A change of heart
Prosecutors in Philadelphia announced Wednesday that they had halted the state’s effort to execute Mumia Abu-Jamal, the death row inmate convicted of killing a police officer 30 years ago, whose subsequent legal case based on claims of innocence has received international attention.
Mr. Abu-Jamal will spend the rest of his life in prison without the possibility of parole, said Seth Williams, the district attorney for Philadelphia.
“This has been a very, very difficult decision,” Mr. Williams said at a news conference, adding that he believed Mr. Abu-Jamal was guilty of the murder and should be executed. “The sentence was appropriate. That would have been the just sentence for this defendant.”
In April, a federal appeals court ordered a new sentencing hearing for Mr. Abu-Jamal because jurors had received potentially misleading instructions during his 1982 trial. In October, the United States Supreme Court declined to hear the case.
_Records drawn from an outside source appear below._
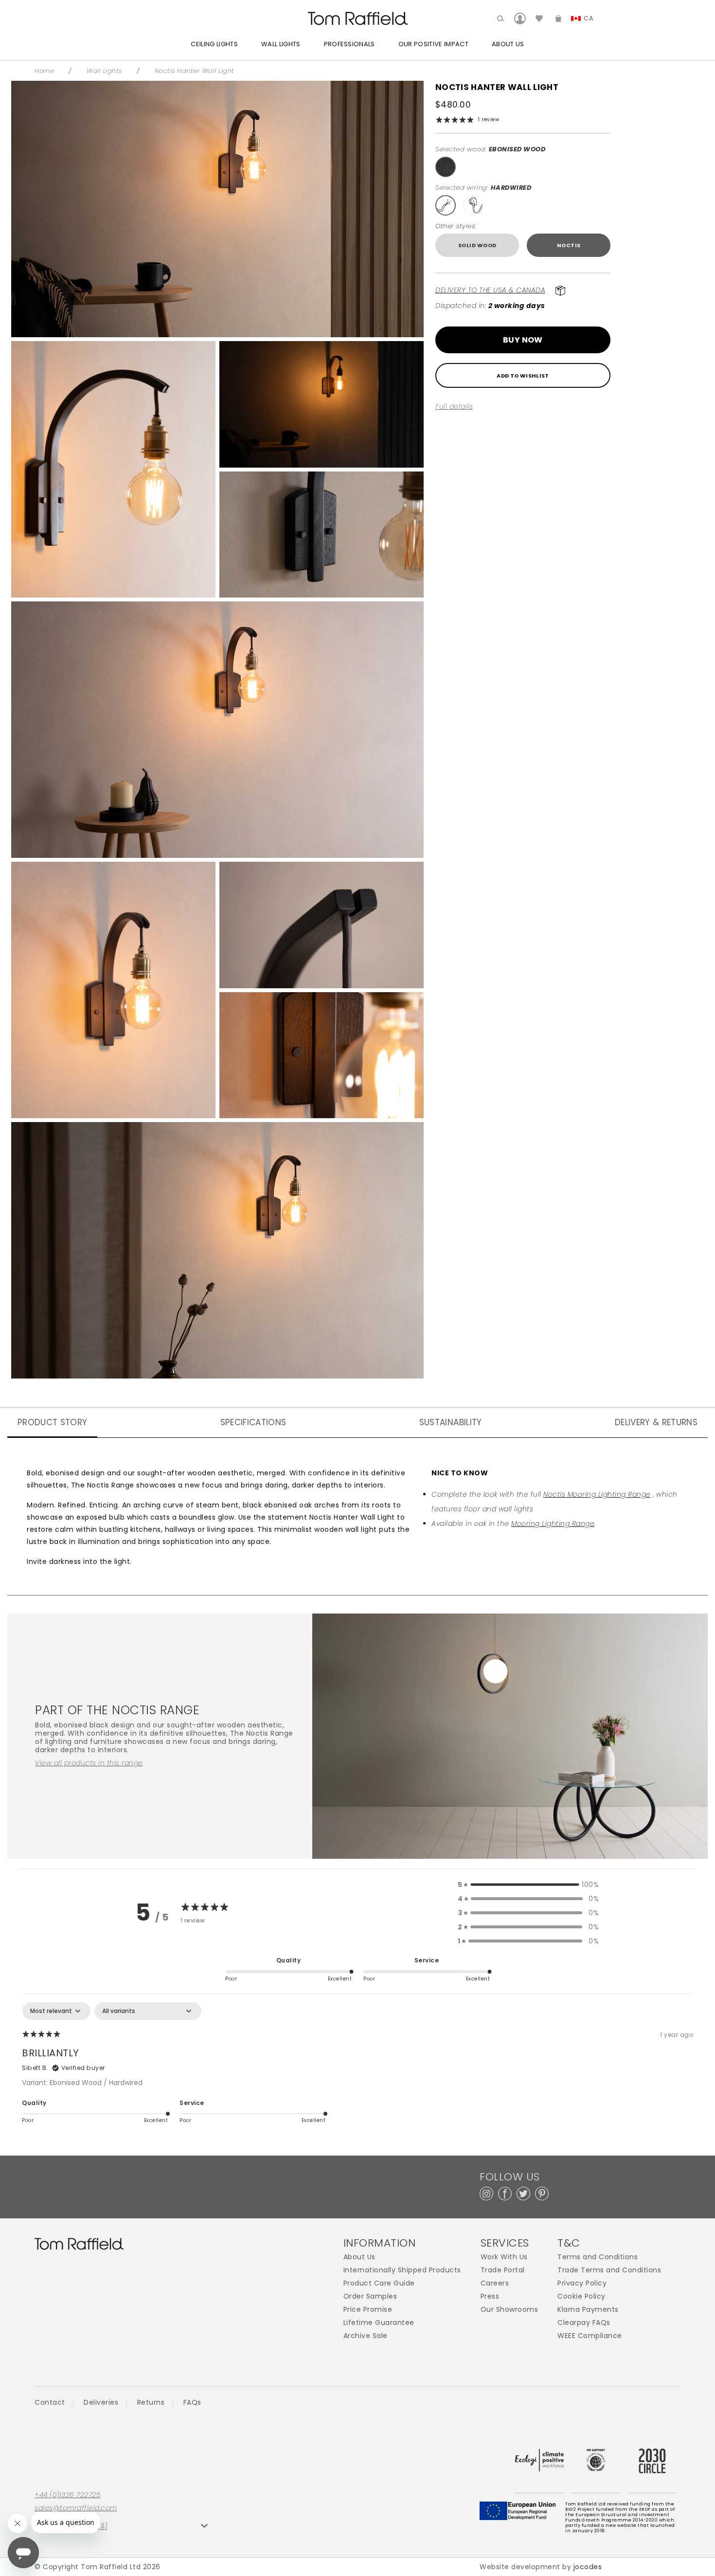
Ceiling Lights (214, 44)
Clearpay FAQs (583, 2323)
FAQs (192, 2402)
Mr. Williams said Wednesday that the appeals court ruling — and others that have spared Mr. Abu-Jamal’s life over the years — had led him to drop his pursuit of the death penalty, in part because witnesses are no longer available. He said he made the decision after discussing it with Maureen Faulkner, the widow of Daniel Faulkner, the slain police officer.
During his long stay on death row, Mr. Abu-Jamal, 57, a former Black Panther and radio reporter, became a vocal and — to some — convincing advocate of his own “Free Mumia” movement. That cause became particularly prominent around college campuses, where students collected donations for his legal defense fund and sold buttons and posters carrying images of his pensive face and long dreadlocks beneath that slogan. The Beastie Boys and Rage Against the Machine performed at a benefit concert on his behalf in 1999, and a suburb of Paris named a street after him in 2006.